If you get an ankle sprain, your doctor will highly recommend the RICE method. RICE represents:

  • Rest: The injured area is not used frequently thus it gives the body time to recover.
  • Ice: Applying ice packs in the affected area relieves pain.
  • Compression: This is about wrapping the wounded area with a bandage to provide support and limit swelling.
  • Elevation: Raising the injured area reduces swelling.

Runner’s knee

This condition is a running injury that occurs when the patella fails to move smoothly on the kneecap during a run or afterward. This causes irritation of the kneecap cartilage leading to an intense pain around the kneecap. The pain elevates when climbing stairs or during exercises. Weak hip rotator muscles and excess uphill running may cause runner’s knee.

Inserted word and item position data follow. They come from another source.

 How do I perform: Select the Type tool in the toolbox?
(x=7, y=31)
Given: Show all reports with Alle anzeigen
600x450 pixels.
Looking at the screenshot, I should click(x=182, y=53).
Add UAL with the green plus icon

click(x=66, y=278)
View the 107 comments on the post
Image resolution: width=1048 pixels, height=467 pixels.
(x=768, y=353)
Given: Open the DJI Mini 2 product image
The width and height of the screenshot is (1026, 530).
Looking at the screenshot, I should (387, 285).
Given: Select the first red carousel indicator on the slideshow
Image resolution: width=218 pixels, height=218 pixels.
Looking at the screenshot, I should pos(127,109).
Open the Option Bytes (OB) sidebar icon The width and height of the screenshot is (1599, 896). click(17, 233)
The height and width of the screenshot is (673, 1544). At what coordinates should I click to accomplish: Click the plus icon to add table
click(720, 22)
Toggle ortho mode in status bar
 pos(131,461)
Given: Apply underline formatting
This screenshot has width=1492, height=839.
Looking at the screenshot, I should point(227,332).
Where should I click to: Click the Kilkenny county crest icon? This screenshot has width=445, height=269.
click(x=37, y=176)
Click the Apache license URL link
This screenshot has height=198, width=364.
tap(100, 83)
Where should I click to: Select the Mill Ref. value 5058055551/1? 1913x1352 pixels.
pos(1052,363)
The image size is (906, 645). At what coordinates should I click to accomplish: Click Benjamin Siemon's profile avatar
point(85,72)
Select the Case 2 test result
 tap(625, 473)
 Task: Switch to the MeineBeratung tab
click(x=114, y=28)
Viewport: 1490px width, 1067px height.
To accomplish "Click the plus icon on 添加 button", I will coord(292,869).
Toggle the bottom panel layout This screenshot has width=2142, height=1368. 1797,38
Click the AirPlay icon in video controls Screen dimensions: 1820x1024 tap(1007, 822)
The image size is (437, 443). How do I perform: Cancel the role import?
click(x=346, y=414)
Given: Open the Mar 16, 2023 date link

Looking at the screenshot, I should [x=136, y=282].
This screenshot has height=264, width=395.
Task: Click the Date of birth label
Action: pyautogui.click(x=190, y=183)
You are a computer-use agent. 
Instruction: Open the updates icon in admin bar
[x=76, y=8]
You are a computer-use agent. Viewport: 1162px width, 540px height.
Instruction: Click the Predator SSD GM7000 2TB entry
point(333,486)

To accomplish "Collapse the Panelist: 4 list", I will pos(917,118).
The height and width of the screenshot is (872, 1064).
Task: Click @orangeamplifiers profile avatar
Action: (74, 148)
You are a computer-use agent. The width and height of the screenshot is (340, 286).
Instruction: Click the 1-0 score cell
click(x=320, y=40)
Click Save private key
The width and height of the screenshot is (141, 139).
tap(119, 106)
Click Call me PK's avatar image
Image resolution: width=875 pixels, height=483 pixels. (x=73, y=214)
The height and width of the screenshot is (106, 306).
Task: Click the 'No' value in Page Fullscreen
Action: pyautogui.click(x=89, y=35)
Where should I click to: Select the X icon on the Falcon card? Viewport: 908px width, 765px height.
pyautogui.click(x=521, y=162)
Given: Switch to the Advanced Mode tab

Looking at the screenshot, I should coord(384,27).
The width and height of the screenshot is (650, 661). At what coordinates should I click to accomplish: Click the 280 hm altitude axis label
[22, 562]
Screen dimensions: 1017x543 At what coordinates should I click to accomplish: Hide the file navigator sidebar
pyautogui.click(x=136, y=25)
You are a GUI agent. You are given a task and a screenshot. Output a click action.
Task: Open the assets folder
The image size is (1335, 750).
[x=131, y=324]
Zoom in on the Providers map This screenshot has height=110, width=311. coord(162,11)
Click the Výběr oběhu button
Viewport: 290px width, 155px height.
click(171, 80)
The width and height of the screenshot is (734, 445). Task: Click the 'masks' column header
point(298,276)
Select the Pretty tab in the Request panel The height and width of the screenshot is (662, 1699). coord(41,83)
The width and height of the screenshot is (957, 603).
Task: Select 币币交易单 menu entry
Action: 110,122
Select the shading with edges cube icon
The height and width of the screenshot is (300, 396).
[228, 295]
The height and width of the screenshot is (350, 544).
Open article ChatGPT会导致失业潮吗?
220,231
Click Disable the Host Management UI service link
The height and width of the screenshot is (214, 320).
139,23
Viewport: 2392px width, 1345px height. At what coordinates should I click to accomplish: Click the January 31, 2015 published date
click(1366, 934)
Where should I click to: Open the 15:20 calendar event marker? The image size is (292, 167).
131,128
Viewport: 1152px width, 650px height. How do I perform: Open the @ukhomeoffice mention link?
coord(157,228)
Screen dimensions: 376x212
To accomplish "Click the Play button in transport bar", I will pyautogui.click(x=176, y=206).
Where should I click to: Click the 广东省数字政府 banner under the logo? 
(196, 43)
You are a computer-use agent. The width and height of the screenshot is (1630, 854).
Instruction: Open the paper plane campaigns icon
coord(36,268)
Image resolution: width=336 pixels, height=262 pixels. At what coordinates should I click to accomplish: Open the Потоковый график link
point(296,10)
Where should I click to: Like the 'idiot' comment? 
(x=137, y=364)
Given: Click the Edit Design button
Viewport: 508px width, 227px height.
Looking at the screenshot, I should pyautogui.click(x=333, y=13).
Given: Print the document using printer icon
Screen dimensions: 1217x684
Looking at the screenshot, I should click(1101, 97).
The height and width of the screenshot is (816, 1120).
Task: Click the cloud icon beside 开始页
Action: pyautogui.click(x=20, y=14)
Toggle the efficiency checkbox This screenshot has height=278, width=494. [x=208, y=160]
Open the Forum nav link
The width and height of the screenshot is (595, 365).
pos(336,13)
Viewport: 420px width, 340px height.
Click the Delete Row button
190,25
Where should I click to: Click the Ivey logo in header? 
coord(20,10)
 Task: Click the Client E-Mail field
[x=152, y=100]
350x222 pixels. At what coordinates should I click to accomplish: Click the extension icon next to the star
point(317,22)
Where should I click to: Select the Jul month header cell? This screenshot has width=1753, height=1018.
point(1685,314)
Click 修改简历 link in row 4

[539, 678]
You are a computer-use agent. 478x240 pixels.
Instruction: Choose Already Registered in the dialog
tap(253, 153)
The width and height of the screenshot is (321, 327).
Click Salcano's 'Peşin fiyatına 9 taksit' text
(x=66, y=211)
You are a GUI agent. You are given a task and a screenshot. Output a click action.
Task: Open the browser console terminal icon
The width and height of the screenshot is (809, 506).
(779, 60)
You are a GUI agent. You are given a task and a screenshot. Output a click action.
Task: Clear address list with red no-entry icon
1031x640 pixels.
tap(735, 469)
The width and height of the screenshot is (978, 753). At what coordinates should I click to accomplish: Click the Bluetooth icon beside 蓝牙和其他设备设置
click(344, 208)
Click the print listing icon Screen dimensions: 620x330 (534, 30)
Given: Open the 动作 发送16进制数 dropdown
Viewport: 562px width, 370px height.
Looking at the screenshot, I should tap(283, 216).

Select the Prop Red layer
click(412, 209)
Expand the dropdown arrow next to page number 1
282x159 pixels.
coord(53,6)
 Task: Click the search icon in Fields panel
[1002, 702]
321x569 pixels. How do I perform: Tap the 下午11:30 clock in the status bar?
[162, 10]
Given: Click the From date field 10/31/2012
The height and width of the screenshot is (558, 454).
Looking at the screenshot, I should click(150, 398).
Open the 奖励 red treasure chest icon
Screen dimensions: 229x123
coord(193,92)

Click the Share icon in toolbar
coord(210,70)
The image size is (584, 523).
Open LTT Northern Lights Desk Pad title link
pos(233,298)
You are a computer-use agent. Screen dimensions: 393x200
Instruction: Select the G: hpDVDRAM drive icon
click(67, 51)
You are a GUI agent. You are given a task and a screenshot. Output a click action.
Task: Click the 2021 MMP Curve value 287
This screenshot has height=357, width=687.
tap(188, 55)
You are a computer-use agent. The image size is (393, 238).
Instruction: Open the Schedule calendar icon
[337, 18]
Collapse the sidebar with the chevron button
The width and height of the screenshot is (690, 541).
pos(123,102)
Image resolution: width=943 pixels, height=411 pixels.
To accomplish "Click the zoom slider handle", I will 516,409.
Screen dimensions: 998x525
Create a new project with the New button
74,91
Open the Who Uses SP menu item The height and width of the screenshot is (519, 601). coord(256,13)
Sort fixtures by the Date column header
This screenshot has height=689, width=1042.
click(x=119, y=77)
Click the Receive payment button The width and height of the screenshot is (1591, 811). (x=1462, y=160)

For starters, take a break from your normal running routine and other physical activities to reduce stress on your knees. Avoid running on successive days and alternate your running schedule. Next, apply ice packs on your knees three times a day after running to relieve the pain.

Running injuries can plague anyone from newbies to professional runners. Successful treatment involves taking adequate rest after running to give your body time to recover. Massaging your muscles and adjusting your running schedule will also prevent running injuries. Take the appropriate prevention program for such injuries.